[Dataset extract Boundary: Start]

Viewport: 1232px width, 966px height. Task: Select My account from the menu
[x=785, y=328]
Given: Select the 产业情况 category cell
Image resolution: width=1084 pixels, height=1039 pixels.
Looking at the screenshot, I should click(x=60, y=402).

[Dataset extract Boundary: End]

*Exercise prompt*: Return exactly the lines from the line holding "Image resolution: width=1084" to the last line of the data, with both of those lines included and nothing added.

*Written answer*:
Image resolution: width=1084 pixels, height=1039 pixels.
Looking at the screenshot, I should click(x=60, y=402).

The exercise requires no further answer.